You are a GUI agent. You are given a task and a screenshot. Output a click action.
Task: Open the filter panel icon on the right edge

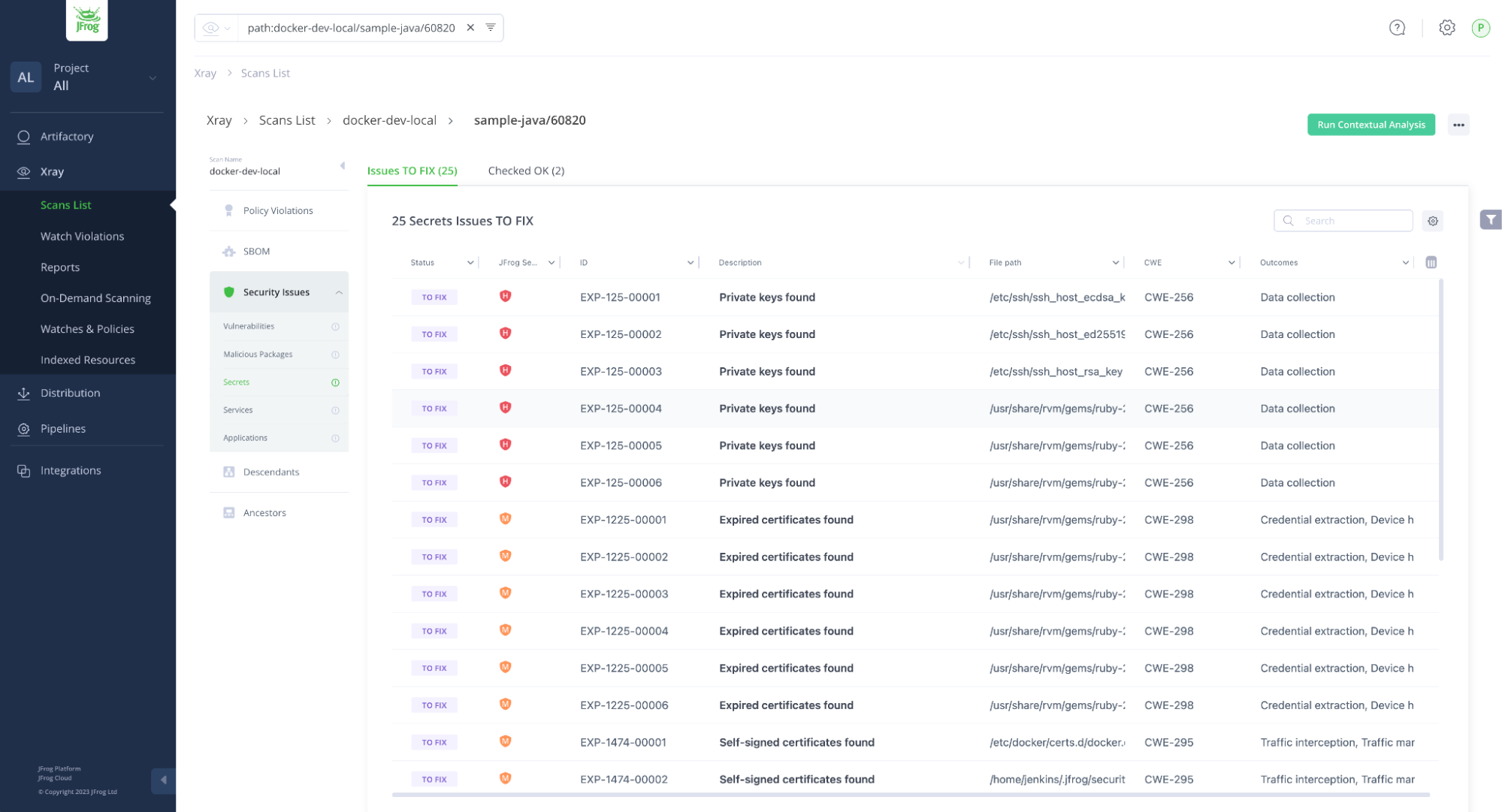[x=1491, y=219]
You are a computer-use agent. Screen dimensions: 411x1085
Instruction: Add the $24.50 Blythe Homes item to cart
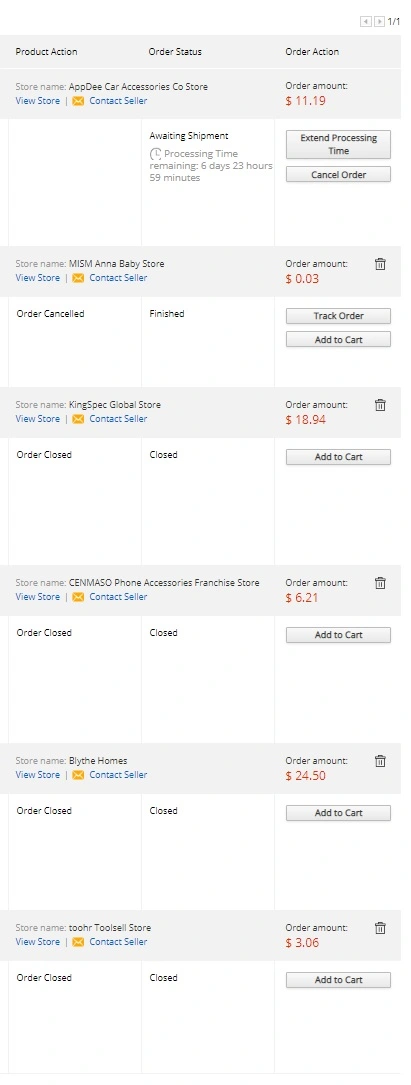338,812
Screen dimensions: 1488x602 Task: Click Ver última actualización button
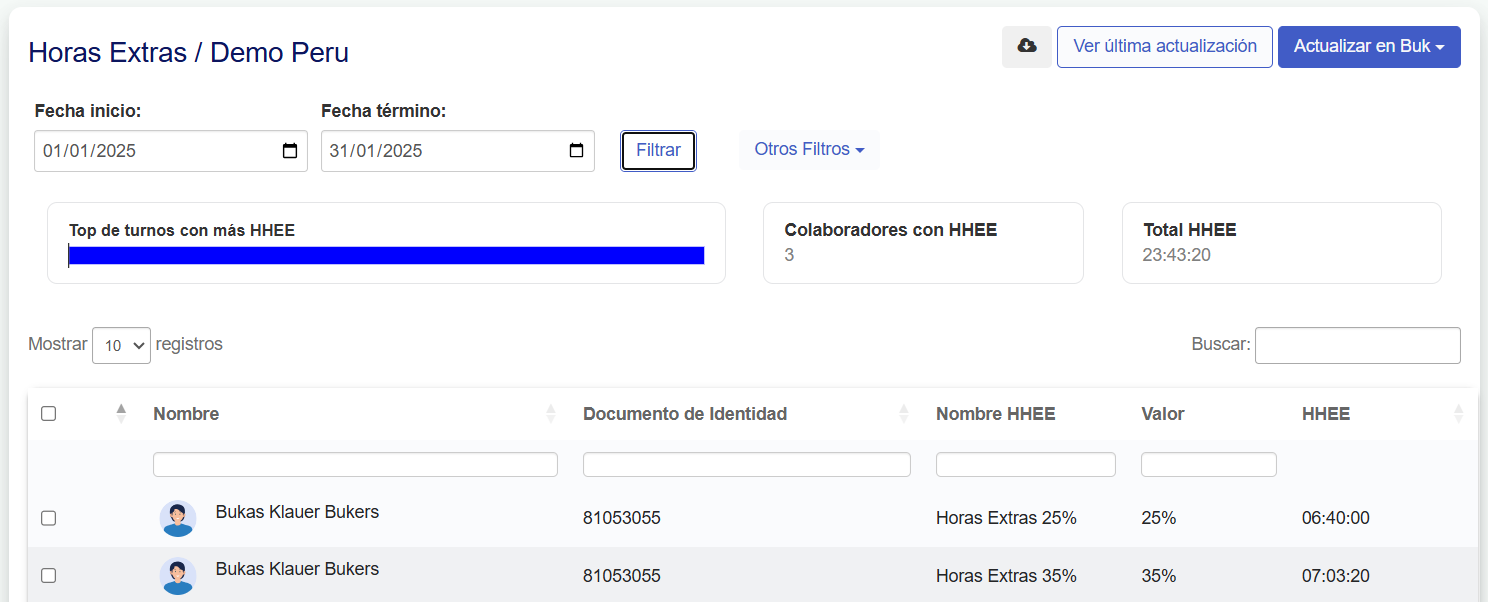1164,47
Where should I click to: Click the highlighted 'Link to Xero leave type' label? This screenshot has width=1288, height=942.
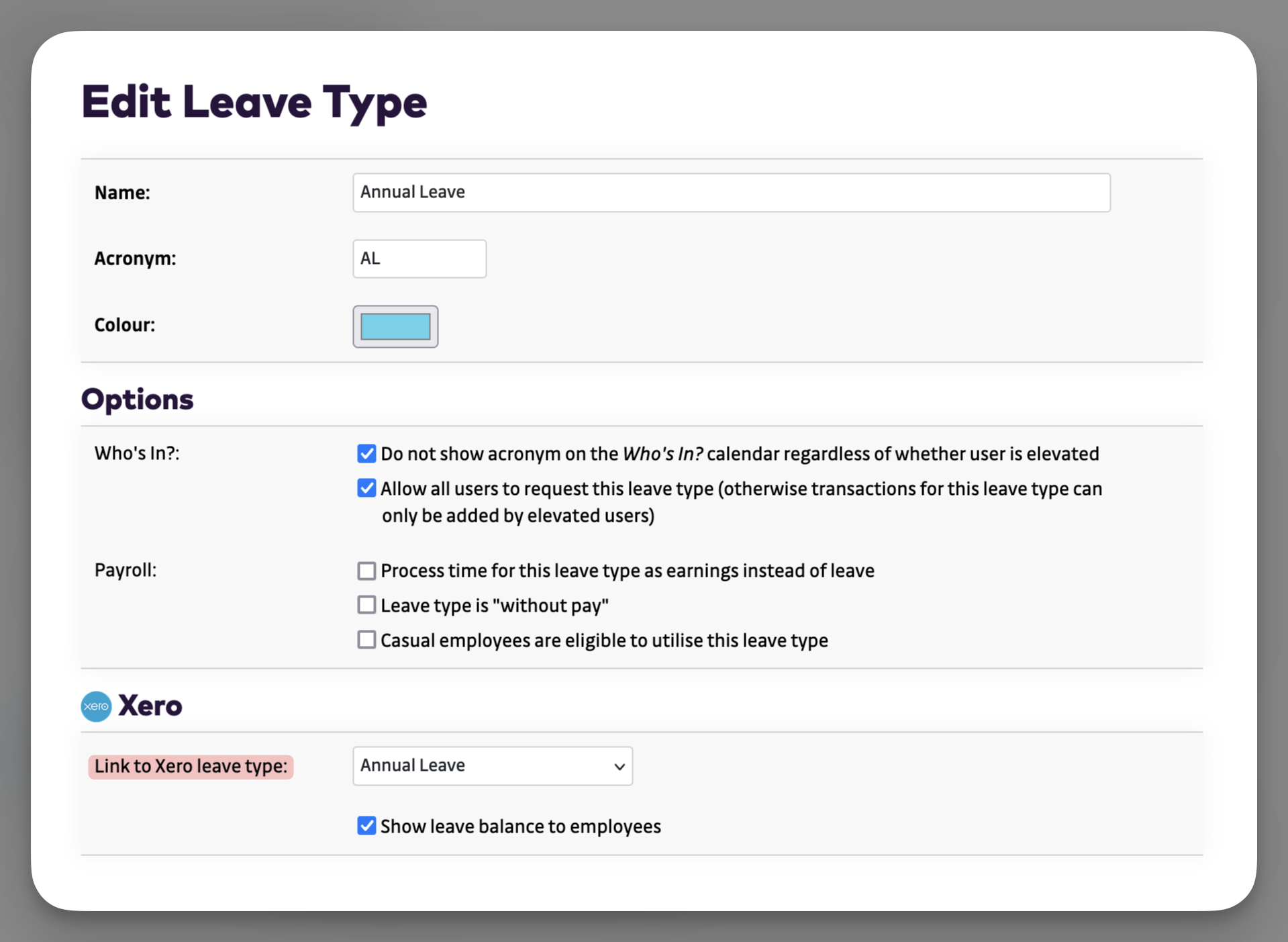[190, 766]
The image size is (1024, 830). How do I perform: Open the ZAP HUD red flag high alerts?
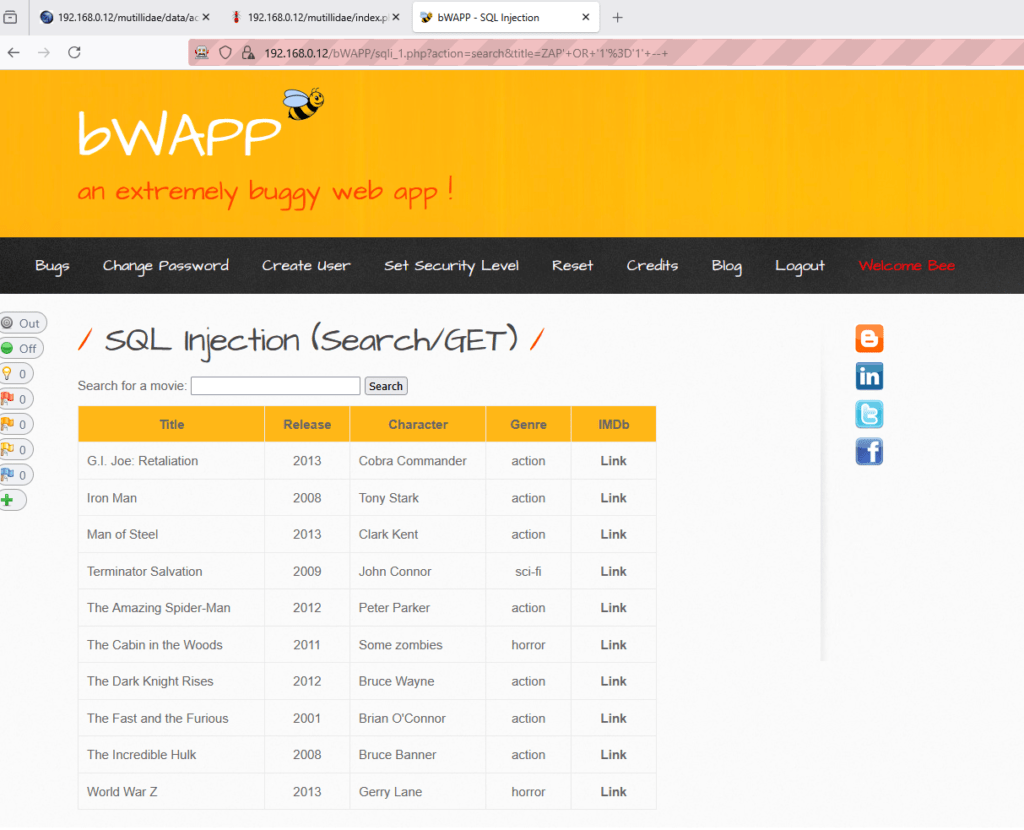(15, 399)
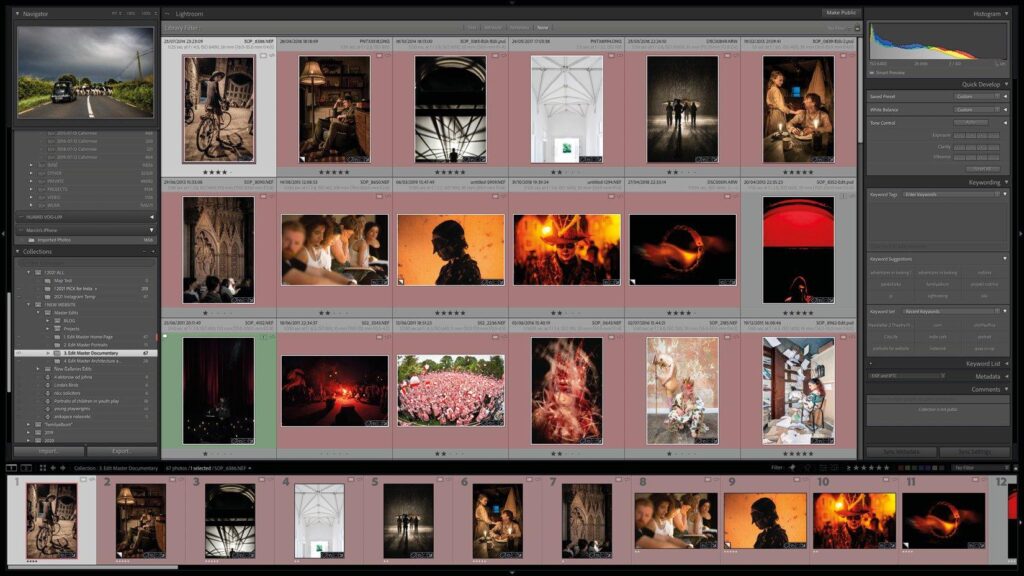Collapse the Navigator panel
Screen dimensions: 1024x576
tap(19, 14)
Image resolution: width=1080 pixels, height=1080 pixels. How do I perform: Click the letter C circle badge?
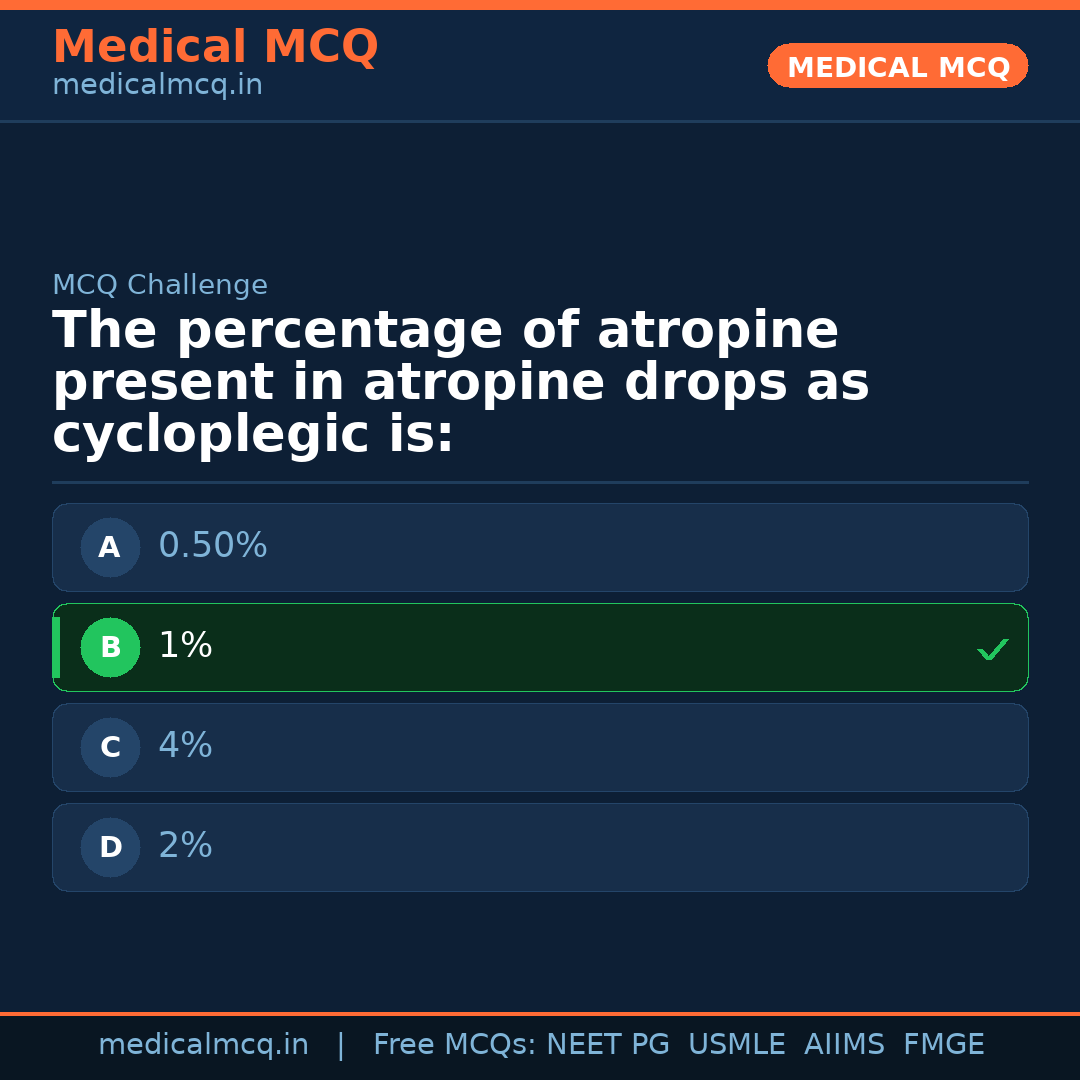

★ ★ ★ ★

GIVEN PROBLEM: Convert the listing above into a JSON array of strings with one string per line. Omit blank lines and leave the pictures out.

FINISHED TASK:
[
  "You are a GUI agent. You are given a task and a screenshot. Output a click action.",
  "Task: Open the filter panel icon on the right edge",
  "[x=1491, y=219]",
  "You are a computer-use agent. Screen dimensions: 411x1085",
  "Instruction: Add the $24.50 Blythe Homes item to cart",
  "338,812",
  "Screen dimensions: 1488x602 Task: Click Ver última actualización button",
  "1164,47",
  "Where should I click to: Click the highlighted 'Link to Xero leave type' label? This screenshot has width=1288, height=942.",
  "[190, 766]",
  "The image size is (1024, 830). How do I perform: Open the ZAP HUD red flag high alerts?",
  "(15, 399)",
  "Collapse the Navigator panel",
  "Screen dimensions: 1024x576",
  "tap(19, 14)",
  "Image resolution: width=1080 pixels, height=1080 pixels. How do I perform: Click the letter C circle badge?"
]